“In quegli anni non si faceva altro che fare all’amore con tutto”. Così descrive la Roma dei suoi anni adolescenziali Luciano de Simone, padre dell’Andrea musicista – che avevamo sentito e intervistato al Circolone di Legnano lo scorso marzo –, autore di una mostra fotografica da poco conclusasi a Torino presso lo spazio OFF TOPIC. Non a caso sono le stesse fotografie che accompagnano Uomo/Donna, l’album di Andrea uscito a giugno 2017 per 42 Records.

Scattate tra il 1970 e il 1980, le sue sono fotografie che segnano il tempo, manciate di rullini scattati quotidianamente “per deformare lo sguardo a tal punto da leggere la realtà in modo fotografico, usando cioè non solo lo sguardo ma anche, e soprattutto, l’immaginazione”. Rimaste nascoste nelle scatole di casa De Simone, dove si sono accumulate per 30 anni, finalmente queste fotografie vedono la luce e sprigionano l’intuizione che le fece nascere: “non è importante ciò che fotografi, ma come lo guardi, come allestisci la scena nella tua testa e come lo fai senza starci a pensare su troppo, come l’età e l’atmosfera di quegli anni imponevano”. Bianchi e neri di un decennio pregno di vita, iniziativa e partecipazione fanno rivivere le persone comuni ritratte come se fossero personaggi di scene immaginarie o di un film.

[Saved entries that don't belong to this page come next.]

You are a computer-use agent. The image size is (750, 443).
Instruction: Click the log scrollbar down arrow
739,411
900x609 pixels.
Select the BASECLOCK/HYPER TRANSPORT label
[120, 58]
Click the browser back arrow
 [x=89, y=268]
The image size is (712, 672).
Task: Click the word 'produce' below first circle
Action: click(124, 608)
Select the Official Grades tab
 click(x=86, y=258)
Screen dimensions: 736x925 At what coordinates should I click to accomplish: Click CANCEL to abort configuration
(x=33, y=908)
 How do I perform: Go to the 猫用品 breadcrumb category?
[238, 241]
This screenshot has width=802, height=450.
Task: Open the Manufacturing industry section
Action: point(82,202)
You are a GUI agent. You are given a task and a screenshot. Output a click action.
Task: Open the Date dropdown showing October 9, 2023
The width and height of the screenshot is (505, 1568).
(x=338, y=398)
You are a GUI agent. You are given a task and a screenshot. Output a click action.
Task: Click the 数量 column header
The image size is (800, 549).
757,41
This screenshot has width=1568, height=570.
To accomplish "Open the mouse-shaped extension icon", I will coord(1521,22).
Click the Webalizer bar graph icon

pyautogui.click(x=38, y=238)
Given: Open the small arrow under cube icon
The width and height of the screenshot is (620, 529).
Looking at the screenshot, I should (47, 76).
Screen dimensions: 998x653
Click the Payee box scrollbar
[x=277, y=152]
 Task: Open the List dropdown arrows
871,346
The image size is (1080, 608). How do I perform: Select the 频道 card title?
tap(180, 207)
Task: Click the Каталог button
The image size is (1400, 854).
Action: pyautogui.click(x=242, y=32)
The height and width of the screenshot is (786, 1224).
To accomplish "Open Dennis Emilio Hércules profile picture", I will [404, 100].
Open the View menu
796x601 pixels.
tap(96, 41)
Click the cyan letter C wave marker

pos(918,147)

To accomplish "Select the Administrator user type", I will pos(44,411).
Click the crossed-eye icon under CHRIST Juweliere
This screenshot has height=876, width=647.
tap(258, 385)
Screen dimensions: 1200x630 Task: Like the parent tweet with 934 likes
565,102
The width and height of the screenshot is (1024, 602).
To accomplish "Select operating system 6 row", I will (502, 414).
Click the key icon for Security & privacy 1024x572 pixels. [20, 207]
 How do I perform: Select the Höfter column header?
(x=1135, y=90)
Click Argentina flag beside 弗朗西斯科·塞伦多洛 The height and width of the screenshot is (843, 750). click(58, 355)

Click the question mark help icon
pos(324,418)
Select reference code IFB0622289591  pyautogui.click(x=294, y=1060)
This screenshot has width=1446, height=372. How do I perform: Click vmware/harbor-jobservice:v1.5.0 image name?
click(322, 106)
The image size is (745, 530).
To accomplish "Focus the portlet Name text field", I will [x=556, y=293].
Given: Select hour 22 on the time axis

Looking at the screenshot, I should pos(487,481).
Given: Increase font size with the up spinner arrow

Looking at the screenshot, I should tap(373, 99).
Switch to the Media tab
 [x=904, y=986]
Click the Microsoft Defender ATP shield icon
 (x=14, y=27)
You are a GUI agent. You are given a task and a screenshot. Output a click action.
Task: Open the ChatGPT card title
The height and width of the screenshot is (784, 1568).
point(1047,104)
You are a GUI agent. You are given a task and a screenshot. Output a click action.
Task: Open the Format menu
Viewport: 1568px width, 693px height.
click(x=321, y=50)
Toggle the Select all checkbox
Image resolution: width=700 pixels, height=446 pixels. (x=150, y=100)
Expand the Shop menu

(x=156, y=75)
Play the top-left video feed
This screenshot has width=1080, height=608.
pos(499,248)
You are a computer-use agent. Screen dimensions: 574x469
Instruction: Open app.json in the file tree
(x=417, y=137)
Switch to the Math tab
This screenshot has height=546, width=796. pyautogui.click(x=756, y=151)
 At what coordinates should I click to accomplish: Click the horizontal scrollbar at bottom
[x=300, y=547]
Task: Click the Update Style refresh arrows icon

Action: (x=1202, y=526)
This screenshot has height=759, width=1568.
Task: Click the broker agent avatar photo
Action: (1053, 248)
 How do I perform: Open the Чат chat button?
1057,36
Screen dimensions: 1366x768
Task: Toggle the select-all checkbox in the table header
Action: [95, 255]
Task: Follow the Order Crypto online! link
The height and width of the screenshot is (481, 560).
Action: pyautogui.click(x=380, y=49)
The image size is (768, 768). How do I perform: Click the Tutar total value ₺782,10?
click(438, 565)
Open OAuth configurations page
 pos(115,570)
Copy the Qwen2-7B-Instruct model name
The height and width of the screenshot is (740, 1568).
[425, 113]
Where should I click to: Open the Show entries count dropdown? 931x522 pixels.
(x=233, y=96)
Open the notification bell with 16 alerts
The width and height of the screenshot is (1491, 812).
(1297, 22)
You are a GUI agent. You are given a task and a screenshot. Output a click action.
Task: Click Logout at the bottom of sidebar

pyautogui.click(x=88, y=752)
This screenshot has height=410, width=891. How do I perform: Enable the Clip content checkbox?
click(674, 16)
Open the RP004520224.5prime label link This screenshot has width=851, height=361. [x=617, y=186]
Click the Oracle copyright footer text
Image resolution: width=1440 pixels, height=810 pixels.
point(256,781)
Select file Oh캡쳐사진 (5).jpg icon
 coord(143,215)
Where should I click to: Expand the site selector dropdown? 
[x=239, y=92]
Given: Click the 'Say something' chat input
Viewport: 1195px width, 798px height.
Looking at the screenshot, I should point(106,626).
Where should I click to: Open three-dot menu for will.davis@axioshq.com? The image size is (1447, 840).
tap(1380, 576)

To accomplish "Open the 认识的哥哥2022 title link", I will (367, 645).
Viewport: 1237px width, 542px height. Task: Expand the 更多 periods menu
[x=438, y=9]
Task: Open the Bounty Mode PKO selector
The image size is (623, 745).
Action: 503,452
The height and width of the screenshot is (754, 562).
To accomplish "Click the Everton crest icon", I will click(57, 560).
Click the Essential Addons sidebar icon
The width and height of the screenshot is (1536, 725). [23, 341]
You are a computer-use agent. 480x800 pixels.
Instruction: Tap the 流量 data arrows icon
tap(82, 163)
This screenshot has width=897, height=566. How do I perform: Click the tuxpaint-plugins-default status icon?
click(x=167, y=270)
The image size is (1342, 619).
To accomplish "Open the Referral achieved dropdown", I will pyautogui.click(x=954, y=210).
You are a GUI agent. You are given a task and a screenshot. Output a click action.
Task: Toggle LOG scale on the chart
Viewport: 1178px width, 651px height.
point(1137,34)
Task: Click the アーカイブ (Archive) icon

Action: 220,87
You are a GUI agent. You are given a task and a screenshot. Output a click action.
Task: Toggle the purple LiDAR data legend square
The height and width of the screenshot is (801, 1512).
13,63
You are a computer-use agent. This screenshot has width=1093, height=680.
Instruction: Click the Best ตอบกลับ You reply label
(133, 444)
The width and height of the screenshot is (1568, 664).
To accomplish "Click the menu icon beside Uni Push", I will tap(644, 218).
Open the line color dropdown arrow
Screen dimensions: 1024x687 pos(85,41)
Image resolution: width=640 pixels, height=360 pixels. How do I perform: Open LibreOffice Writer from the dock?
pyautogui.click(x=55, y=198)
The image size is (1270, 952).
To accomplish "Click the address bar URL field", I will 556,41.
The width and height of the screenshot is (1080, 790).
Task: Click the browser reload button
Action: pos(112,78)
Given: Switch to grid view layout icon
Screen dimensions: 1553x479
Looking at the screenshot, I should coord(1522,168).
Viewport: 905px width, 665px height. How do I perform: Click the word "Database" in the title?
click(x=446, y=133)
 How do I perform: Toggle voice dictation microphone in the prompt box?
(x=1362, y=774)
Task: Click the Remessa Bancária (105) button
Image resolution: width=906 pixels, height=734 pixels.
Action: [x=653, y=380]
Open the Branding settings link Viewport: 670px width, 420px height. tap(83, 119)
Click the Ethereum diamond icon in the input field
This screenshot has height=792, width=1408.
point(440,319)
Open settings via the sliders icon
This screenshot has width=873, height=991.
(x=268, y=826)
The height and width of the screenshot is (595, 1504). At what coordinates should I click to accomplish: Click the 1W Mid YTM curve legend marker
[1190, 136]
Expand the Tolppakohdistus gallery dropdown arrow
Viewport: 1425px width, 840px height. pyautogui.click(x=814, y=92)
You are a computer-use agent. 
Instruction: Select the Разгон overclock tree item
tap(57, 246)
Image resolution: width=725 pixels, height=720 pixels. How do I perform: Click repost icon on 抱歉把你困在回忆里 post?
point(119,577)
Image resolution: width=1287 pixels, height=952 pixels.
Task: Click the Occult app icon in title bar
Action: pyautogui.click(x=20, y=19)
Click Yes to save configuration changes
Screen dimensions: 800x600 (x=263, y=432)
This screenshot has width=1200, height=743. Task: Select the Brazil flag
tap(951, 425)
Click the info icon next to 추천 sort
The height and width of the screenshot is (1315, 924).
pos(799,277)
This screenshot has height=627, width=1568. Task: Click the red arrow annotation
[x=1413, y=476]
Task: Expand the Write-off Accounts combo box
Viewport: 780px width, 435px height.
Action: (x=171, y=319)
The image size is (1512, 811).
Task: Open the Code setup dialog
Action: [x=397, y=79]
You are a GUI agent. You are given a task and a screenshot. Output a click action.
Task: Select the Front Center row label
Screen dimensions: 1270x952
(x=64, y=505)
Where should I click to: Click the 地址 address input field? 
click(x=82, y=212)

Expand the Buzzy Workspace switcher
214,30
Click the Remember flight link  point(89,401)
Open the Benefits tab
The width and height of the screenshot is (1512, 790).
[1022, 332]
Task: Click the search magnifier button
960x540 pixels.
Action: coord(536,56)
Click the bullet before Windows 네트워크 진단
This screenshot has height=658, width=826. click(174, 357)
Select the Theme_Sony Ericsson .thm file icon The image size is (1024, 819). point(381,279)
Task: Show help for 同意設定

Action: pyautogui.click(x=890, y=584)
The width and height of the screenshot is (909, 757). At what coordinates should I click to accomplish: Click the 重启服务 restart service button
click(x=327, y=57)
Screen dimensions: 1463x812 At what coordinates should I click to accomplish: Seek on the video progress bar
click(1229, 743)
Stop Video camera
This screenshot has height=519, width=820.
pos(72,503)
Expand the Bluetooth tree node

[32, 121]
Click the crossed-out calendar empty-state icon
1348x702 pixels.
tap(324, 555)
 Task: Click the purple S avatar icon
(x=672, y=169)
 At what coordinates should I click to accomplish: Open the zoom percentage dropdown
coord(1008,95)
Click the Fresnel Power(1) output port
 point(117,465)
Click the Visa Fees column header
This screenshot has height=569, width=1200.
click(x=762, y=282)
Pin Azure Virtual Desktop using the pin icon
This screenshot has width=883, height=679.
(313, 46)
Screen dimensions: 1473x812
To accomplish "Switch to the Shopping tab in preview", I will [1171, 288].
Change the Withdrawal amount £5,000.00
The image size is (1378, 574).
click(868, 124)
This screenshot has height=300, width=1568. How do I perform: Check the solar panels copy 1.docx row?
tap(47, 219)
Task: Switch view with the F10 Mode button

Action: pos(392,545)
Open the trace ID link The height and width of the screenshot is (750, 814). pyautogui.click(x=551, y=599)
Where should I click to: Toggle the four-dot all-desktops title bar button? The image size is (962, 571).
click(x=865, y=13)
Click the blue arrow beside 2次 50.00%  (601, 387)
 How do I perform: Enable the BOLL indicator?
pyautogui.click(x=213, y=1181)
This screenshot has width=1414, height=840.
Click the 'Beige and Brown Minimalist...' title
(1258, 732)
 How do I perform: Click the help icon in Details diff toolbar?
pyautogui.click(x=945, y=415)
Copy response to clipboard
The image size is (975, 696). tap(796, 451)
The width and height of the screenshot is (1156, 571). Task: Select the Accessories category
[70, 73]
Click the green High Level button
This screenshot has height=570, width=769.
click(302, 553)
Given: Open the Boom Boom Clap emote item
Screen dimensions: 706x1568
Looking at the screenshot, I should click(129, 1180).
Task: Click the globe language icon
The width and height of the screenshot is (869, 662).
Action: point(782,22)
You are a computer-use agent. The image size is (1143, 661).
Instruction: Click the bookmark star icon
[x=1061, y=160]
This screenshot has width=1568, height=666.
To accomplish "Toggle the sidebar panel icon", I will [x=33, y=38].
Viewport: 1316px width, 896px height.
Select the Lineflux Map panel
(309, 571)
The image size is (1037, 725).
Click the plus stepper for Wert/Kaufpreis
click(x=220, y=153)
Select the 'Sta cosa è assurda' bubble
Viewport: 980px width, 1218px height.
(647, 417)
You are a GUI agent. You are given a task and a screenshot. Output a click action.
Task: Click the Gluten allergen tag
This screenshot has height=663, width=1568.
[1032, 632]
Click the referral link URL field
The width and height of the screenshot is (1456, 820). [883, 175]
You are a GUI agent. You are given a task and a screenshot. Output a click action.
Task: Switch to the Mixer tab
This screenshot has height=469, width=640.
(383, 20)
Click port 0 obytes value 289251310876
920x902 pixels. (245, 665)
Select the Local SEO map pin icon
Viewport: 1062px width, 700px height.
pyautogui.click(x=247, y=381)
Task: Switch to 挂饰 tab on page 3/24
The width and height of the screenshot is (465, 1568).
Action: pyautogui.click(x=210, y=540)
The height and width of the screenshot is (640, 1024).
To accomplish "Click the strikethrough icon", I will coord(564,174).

Sguardi che penetrano nell’animo del fruitore e indagano le sue più recondite inclinazioni.

Non è un caso che il titolo della mostra corrisponda a quello dell’album di Andrea: Uomo/Donna trasmette tutta la forza di due percorsi creativi collegati tra loro da un filo rosso intangibile, che giocano con continui rimandi reciproci tra fotografie e parole. Che si tratti degli anni ’70 o decennio corrente, lo sguardo dei due artisti sul mondo è filtrato dalla pura poesia, da una quiete ormai inusuale. D’altronde, la pazienza necessaria a cogliere l’attimo esatto in cui scattare non è forse la stessa che serve al musicista per comporre la melodia adatta a esprimere sua sensibilità? Come canta Andrea in Sogno l’amore, per sognare bisogna imparare a chiudere gli occhi.